BEGIN SELECTION
# Question about sub placement



## jason1234567 (Apr 11, 2014)

Hi i was wondering when everyone says they put their sun in the corner. Do you turn it around and face the front into the corner?


----------



## asere (Dec 7, 2011)

Most say corner placement it's best however, it also can be an area that excites in the room and can sound boomy. Are you having your avr calibrate the system?
The front could face the corner.


----------



## jason1234567 (Apr 11, 2014)

No i don't have the device to auto calibrate so i'm just moving both subs around to find the best spot.. i just put the polk facing the corner and i haven't had the chance to really test it out but i'm watching golf and it does seem to hit a little deeper.


----------



## asere (Dec 7, 2011)

Get an spl meter and from the listening position calibrate each speaker and sub to around 75db. Then see how it sounds. You can try moving the subs around until you find what works for you.


----------



## tonyvdb (Sep 5, 2007)

Sub placement is very room specific so what works for one persons space will not nessisarally work in another. Because you have two this gives you the ability to smoth out the response in the room so this will give great results. I personally like placement along the front wall under the display or along the side walls one on either side but the only way you can really know is to try. The front of the sub should alway be facing out into the room.


----------



## asere (Dec 7, 2011)

tonyvdb said:


> The front of the sub should alway be facing out into the room.


I always thought that until I got the Kreisel. Ken recommends to place it forward facing with driver facing the wall or place sideways with driver facing the wall.


----------



## tonyvdb (Sep 5, 2007)

That's more because of his design, normally this is not ideal. Of course on a down firing sub this is also design to have it fire at the floor.


----------



## asere (Dec 7, 2011)

tonyvdb said:


> That's more because of his design, normally this is not ideal. Of course on a down firing sub this is also design to have it fire at the floor.


Yeah just like he recommends stacking with his subs because of his design but some would still disagree with that too.


----------



## jason1234567 (Apr 11, 2014)

Here's where i am so far. This is my bedroom and it's fairly small.. as soon as you open the door my full size bob o pedic to my right. Looking forward against the wall i have a dresser and a table that takes up the whole length of the wall.. on the dresser i got my turntables and other Dj equipment on the table i have the receiver With my center speaker resting on the back of the receiver and my 42" jvc led on top of the speaker.. idk if thats a bad idea but hey it works. Under the table i have the polk sub and a few crates of records.. to the right of my bed i have a small leather recliner, behind that is where i have my onkyo sub.. so if i'm laying in my bed the sub is facing me. My front speakers are close to my tv so their close to the center speaker.. idk is that's bad or what. Should i put them further away from the tv? I've been moving the polk around and i think i found a good spot.. the bass is going through me just watching tv at a low volume. i know my equipment is not too good but hey to me it sounds pretty good. I never got to hear anything better so. I'm just learning about sound quality and stuff so i hope i can learn enough to in a few years have a real system.
END SELECTION
BEGIN STORED RECORDS
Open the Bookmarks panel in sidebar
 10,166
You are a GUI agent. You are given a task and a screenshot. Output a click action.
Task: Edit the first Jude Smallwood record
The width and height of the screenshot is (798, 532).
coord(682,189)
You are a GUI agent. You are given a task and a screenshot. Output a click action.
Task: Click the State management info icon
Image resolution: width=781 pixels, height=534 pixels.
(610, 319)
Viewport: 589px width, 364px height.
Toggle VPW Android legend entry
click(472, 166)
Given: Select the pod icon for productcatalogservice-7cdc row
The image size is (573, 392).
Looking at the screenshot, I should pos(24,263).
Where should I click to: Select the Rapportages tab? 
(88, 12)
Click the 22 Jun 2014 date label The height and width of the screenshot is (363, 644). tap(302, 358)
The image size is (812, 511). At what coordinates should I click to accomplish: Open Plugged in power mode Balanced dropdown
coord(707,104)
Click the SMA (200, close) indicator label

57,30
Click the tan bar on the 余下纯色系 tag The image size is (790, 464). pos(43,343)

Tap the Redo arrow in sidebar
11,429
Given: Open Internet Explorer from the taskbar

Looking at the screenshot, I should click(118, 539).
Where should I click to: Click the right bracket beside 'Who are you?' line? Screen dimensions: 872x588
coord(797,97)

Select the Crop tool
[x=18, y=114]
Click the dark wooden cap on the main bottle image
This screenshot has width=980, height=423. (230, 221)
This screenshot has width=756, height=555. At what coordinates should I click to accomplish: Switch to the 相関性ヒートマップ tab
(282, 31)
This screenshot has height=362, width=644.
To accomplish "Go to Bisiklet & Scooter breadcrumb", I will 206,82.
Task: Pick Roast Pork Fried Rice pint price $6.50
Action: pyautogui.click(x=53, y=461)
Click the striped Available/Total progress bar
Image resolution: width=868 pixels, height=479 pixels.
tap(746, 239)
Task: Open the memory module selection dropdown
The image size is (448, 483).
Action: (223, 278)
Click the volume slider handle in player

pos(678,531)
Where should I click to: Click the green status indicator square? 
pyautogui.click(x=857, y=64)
END STORED RECORDS
▶ _WORK TO COMPLETE_
1. In the subwoofer placement thread, what level does asere suggest calibrating each speaker and sub to from the listening position?
2. Write the next part of the subwoofer placement thread, beginning after its final sentence.
This material comes from a source separate from the thread.

▶ _ANSWER LIST_
1. Around 75 dB.

2.
----------



## Almadacr (May 5, 2011)

Take a look at this video from Axiom .


----------



## jason1234567 (Apr 11, 2014)

Thanks for the video.. i learned some valuable knowledge there. i don't think i have enough open floor space in my room to try it..lol.. it's pretty tight in here.. i'm gonna give it a try tho. Thank you


----------



## tesseract (Aug 9, 2010)

jason1234567 said:


> Hi i was wondering when everyone says they put their sun in the corner. Do you turn it around and face the front into the corner?


I've seen several systems, and had a few myself, that sound/measure better when the subs are turned. 

I've had them fire into a side or rear wall, canted at 45 degree angles and even firing sideways. It changes the boundary distance, so it does have an effect.

http://www.hometheatershack.com/for...460-2-channel-picture-gallery.html#post464118


----------



## yoda13 (Feb 14, 2012)

asere said:


> I always thought that until I got the Kreisel. Ken recommends to place it forward facing with driver facing the wall or place sideways with driver facing the wall.


That's what I do. Got rid of a nasty null I had between 50Hz and 80Hz. I got them facing inward towards my entertainment unit.


----------



## asere (Dec 7, 2011)

yoda13 said:


> That's what I do. Got rid of a nasty null I had between 50Hz and 80Hz. I got them facing inward towards my entertainment unit.


Ken also told me to never place a sub in the middle of a front wall because that creates many standing waves.


----------



## tonyvdb (Sep 5, 2007)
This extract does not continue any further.